What Is The “PFRS” Obligation, And How Should Oakland Address It?

by Nathan Stalnaker

Nathan Stalnaker is a board member of Make Oakland Better Now!  Oakland’s PFRS obligation will be on the agenda at the joint Make Oakland Better Now! East Bay Young Democrats meeting on Sunday, February 20, 2011, 2:00 p.m.  at Lakeshore Avenue Baptist Church, 3534 Lakeshore Avenue (directions).  All are welcome.

Current Oakland police officers and fire fighters, like many California public employees, receive retirement benefits under the Public Employees Retirement System (“PERS”).  However, before PERS, Oakland’s city charter provided for an Oakland retirement plan for public safety employees known as the Police and Fire Retirement System, or “PFRS.”  The program was closed to new enrollees  in 1976, but there are still more than a thousand retirees and their widows or widowers receiving PFRS benefits.

Under the City Charter, Oakland was supposed to contribute annually to this retirement system on a schedule that would leave the system fully funded by 2026.  However, in 1997, the City of Oakland issued $417 Million worth of Pension Obligation Bonds (“POBs”) to buy a pension “holiday,” and cover its PFRS contributions for 15 years. In so doing the City optimistically assumed market returns from these bonds would cover the costs of the debt service; the downturn in the market serves as a good reminder that decisions of this magnitude should be based on reality and reasonable rates of return.

The contribution holiday is now over, and Oakland is required to start making payments this July.  According to an analysis performed for the Auditor’s office, the course taken by the Council cost put us a quarter of a billion dollars behind where we would have been had we made the payments.  Starting July 1st, the City will have to play catch-up with PFRS by paying more than $40M.  These payments are coming due in the middle of 3 straight years of significant budget deficits and an environment of tepid economic growth.  There is no way to spin this issue in a positive manner.  Considering the amount of fat in the budget that has already been trimmed, this new expense will be especially painful.

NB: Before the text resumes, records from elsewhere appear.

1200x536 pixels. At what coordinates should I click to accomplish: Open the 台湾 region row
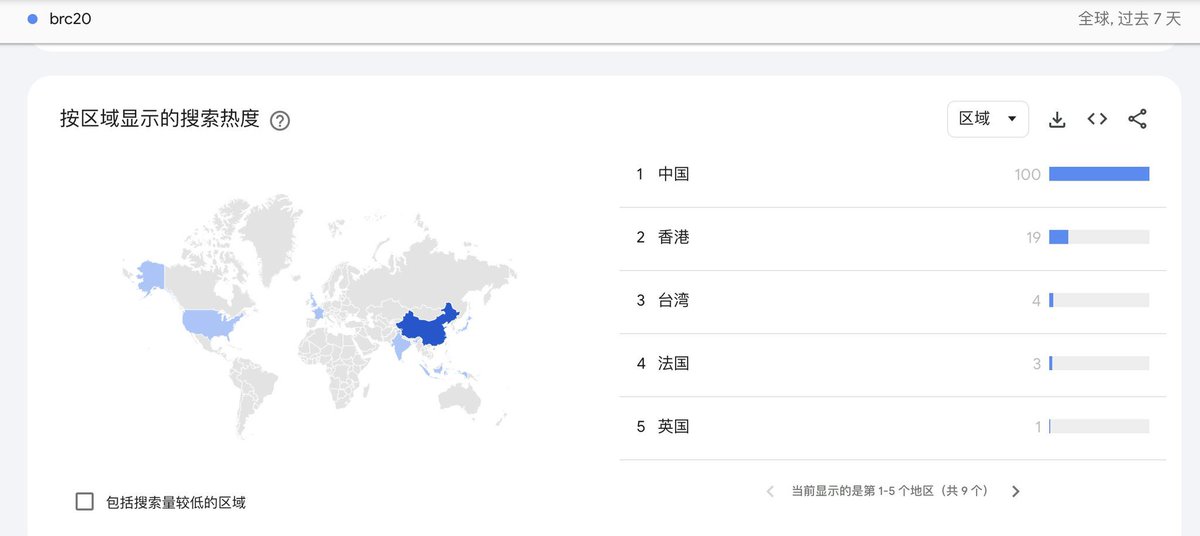tap(674, 300)
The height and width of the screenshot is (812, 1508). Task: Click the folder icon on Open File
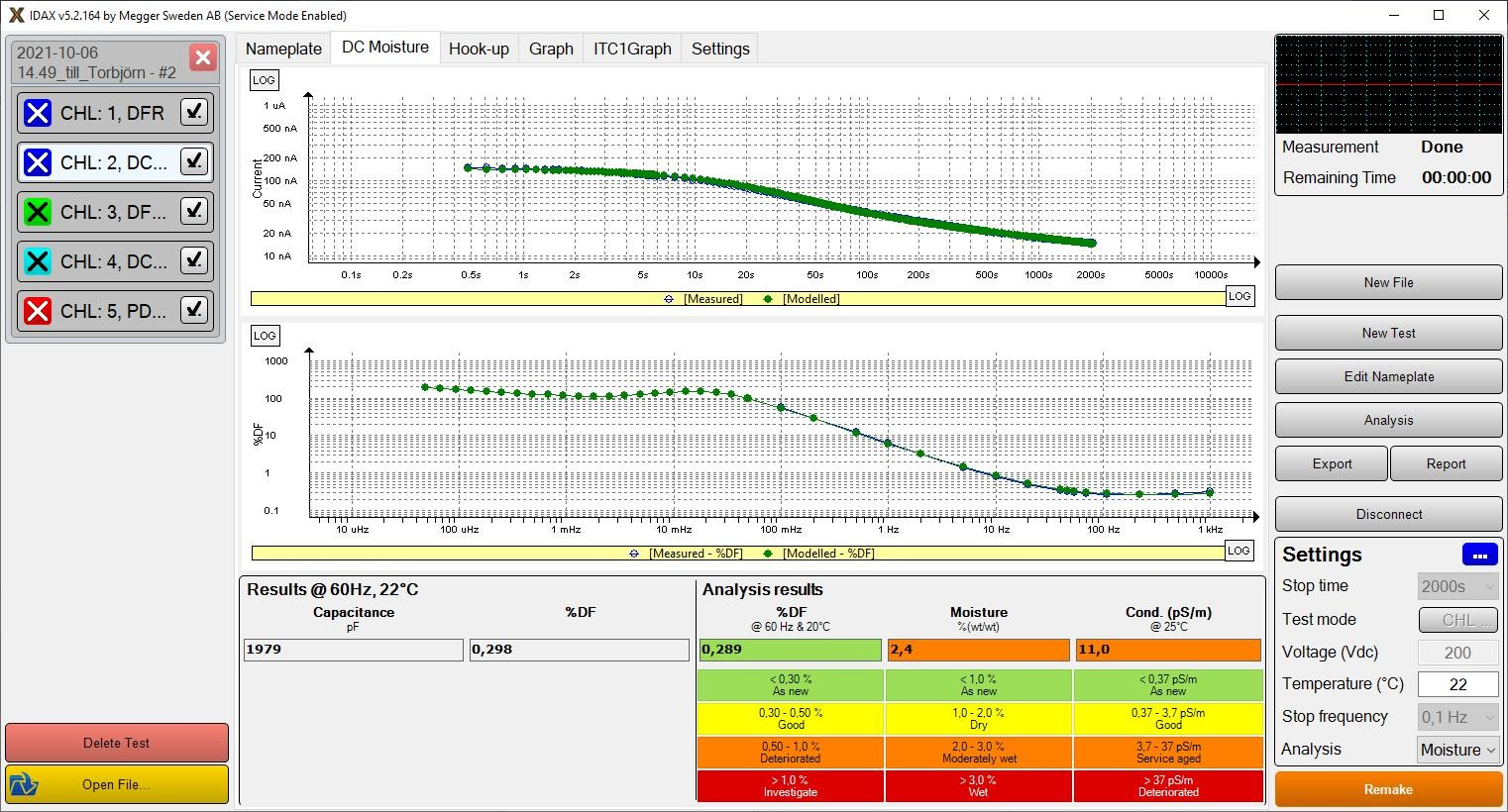24,784
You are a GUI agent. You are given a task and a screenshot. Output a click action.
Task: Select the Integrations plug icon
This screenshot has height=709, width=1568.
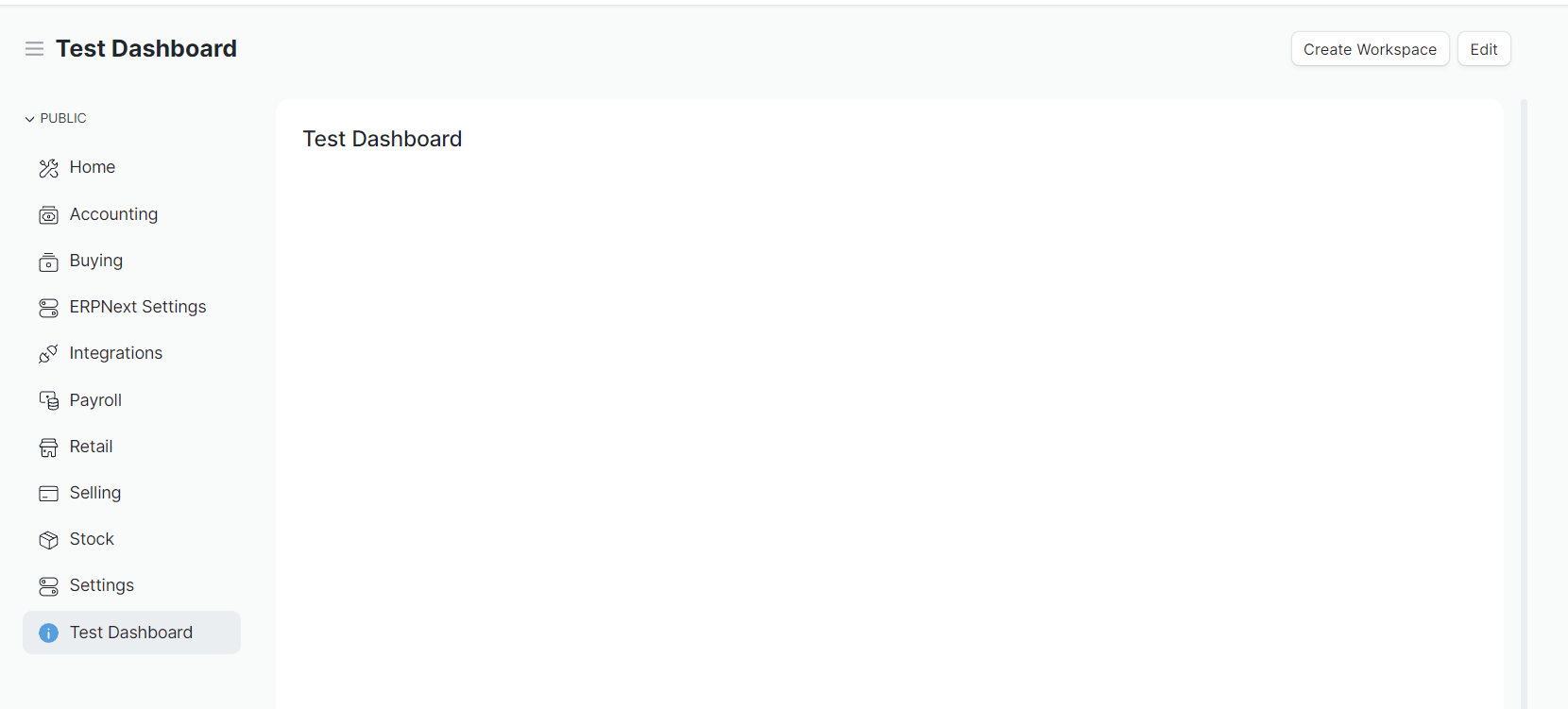click(48, 353)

At the February 22 meeting of the City Council’s Finance and Management Committee, City staff will recommend a solution that involves more POBs, with balloon payments in the hundreds of millions of dollars coming due starting less than fifteen years from now.  Make Oakland Better Now! believes that neither staff nor Council have received nearly enough answers to the critical questions relating to this high-risk gambit.

Pension reform asks us to consider some of the fundamental obligations of local government. For example: 1) what are fair and equitable pay and benefits for public sector employees, 2) at what point does that pay package start to inhibit the ability of government to perform its functions, and 3) to what extent is the current generation of local leadership willing to constrain the budgetary decisions of the future legislators?

What is the way forward?  MOBN! would like City leaders to consider the following questions:

1) Should financial and budgetary concerns and reforms be brought directly to the voters?  If so, when and in what form?

If the defeat of Measure X in the most recent election  is any indicator, Oaklanders are unwilling to go forward with more taxes to institutions they perceive are not open to reform.  There are many shapes that this reform could take.  MOBN! is open and willing to discuss these options with elected officials.  We are also more than happy to put our collective efforts in ensuring the passage of reforms that we agree with.

2) What signal does the City send by issuing more bonds to cover the pension obligations?

The City of Oakland is your cousin with a credit problem.  By issuing bonds, the City is admitting that our leaders are unwilling to confront the issue and intend to continue their denial.  Whatever the chosen course of action, we cannot move forward and start the healing process by issuing more bonds to cover the cost, even for the short-term. A payment holiday only delays the pain a couple of years.

The 1997 issuance of bonds put the City in the hole by  $250M.  Making the same decision now as then, especially in this weak and uncertain economic environment, seems like madness.  The bonds will most likely cost more than they are worth, only exacerbating the situation when it can no longer be ignored.

3)      Should the City amortize its PFRS obligations past 2026?

PFRS is a creation of the Oakland City Charter, which presently requires that the entire anticipated pension obligation be funded by 2026.  But the members of the plan are expected to live and continue receiving benefits past 2050.  Allowing a corresponding amortization of the pension obligation would require an amendment to the Charter.  Such a change would limit the discretion future City Councils would have over the budget.  However, it would also ease the payments the City would have to make in the present.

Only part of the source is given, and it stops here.